STATED GOAL =>
Reproduce, unchanged, the part of the listing that opens with the line containing "At what coordinates should I click to accomplish: Tap" and continues to the end of the listing.

━━━━━━

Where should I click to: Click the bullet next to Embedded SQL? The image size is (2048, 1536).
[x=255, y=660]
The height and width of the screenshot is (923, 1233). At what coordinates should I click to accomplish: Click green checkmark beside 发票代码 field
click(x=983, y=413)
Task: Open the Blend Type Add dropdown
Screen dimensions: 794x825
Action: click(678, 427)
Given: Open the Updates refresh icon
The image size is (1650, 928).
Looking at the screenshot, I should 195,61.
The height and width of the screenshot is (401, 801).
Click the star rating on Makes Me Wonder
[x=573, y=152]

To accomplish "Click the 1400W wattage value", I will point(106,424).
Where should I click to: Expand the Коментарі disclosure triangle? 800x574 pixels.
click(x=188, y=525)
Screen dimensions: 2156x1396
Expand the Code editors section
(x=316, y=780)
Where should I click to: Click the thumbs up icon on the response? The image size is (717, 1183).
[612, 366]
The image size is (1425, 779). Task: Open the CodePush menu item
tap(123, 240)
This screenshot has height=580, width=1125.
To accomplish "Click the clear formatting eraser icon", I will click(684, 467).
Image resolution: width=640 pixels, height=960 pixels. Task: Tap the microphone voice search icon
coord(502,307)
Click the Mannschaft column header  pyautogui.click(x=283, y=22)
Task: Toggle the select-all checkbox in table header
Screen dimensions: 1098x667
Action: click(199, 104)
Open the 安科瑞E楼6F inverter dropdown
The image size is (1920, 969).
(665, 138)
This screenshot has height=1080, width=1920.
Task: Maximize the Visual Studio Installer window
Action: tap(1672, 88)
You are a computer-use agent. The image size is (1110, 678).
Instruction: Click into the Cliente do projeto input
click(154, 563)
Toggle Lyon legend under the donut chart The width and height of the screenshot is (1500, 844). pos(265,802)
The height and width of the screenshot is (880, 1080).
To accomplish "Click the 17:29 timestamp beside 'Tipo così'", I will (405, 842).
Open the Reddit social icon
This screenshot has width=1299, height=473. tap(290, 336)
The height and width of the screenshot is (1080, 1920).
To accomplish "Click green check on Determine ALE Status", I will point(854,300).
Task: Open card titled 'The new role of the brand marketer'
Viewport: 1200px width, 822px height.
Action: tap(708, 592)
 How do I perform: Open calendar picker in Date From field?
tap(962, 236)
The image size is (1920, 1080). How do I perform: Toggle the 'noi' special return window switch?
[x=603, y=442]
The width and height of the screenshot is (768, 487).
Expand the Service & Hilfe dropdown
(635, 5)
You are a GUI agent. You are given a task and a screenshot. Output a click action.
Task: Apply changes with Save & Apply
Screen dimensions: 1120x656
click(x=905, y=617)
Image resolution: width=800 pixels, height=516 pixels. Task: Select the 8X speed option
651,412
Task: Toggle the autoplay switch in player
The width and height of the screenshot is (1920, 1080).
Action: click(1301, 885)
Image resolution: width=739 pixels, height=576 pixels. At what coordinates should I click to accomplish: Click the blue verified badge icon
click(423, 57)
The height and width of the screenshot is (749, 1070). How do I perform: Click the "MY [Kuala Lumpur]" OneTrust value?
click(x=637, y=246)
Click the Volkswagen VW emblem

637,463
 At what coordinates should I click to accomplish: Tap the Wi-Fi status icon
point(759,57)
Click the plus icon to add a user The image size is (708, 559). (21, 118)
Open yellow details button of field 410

━━━━━━

SOLUTION FOR THIS PROBLEM =>
 At what coordinates should I click to accomplish: Tap the Wi-Fi status icon
point(759,57)
Click the plus icon to add a user The image size is (708, 559). (21, 118)
Open yellow details button of field 410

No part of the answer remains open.